### Material provided ###

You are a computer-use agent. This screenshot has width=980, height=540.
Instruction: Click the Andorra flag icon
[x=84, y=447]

###
### Material provided ###

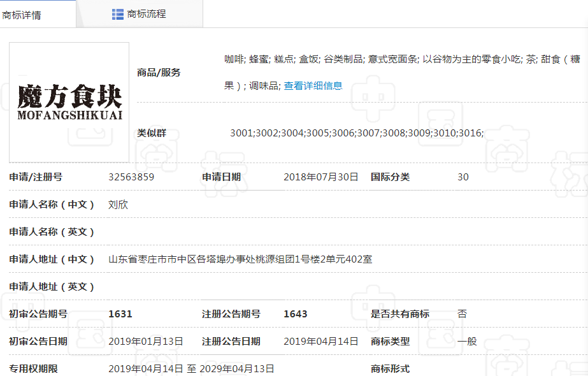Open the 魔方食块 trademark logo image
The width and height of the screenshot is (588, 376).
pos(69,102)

###
### Material provided ###

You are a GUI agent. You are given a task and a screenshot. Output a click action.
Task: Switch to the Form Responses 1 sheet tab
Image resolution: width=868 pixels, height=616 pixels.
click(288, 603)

###

» **Exercise description**
For each line of the data that has the word "agent", report that line.

» **Solution for this exercise**
You are a computer-use agent. This screenshot has width=980, height=540.
You are a GUI agent. You are given a task and a screenshot. Output a click action.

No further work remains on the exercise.